Central Highlands epics, comprising hundreds of stories, some familiar and many unfamiliar to the public, are considered an important cultural treasure of Vietnam.

In addition to independent epics of medium length like Dam San (2077 sentences) and Khinh Du (5880 sentences), there are epic series consisting of multiple works linked to each other by a set of characters and consistent narrative style.

Some examples are the M’nong epic Ot Drong, the Bana epic Dong, and the Xo Dang epic Dam Duong. Each of these series comprises approximately 100 works telling a long, continuous story.

They are among the longest epics in the world, comparable to the Indian epic Ramayana and the Finnish epic Kalevala, according to experts.

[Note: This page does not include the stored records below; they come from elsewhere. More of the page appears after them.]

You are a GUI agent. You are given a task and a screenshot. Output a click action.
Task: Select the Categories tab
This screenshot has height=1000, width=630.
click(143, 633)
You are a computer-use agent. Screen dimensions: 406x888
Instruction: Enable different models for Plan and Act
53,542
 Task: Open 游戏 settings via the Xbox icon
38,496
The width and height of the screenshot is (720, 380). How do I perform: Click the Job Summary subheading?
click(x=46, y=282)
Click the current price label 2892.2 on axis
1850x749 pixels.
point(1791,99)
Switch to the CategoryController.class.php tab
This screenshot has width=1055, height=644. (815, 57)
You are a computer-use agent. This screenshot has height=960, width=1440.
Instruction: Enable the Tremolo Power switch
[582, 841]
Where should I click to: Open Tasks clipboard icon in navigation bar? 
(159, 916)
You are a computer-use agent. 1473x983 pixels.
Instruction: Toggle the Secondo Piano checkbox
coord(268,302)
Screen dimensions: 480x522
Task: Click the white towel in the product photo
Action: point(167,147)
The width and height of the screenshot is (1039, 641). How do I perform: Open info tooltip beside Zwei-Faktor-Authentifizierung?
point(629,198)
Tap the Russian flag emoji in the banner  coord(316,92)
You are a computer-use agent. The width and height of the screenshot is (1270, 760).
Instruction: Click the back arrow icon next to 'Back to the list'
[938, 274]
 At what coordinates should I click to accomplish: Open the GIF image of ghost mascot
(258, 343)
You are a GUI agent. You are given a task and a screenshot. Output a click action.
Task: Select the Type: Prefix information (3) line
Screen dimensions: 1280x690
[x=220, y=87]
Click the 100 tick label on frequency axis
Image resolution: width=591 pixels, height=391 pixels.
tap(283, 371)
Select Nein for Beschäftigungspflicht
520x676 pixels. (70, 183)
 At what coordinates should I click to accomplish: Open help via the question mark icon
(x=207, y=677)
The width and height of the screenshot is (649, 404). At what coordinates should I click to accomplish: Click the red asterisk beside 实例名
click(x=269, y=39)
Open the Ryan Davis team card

These epics described the ups and downs of a community, providing a view of a society during a certain period. The heroic characters depicted in epics embody their community’s dreams and passions in different ways, according to A Jar of Kon Tum city.

“Although their names are pronounced differently, the heroic characters are pretty much the same. The characters “Zuong” and “Guong” of the Bana epics are known as “Duong” and “Dia” by the Xo Dang ethnic group. All represent their group’s aspirations,” said A Jar. 

Unlike many ancient epics like the Iliad, the Odyssey, the Ramayana, and the Kalevala, which now appear only in books, Vietnam’s Central Highlands epics are still being performed in their community and passed orally from generation to generation.

“While the M’nong people’s epics are poems, those of the Bana and Xo Dang groups include both prose and poems. Translations of those epics into Vietnamese is very rudimentary with just the major outline being preserved. We really hope that linguists skilled both in an ethnic language and Vietnamese will someday translate those epics into poems that are faithful to the versions being performed by ethnic artists,” said Associate Professor Vo Quang Trong, Director of the Vietnam Museum of Ethnology.

The Central Highlands epics have been assembled into a 64,000-page collection which includes 75 epics of the Ba Na, Cham, Ede, M’nong, Raglai, and Xo dang ethnic groups.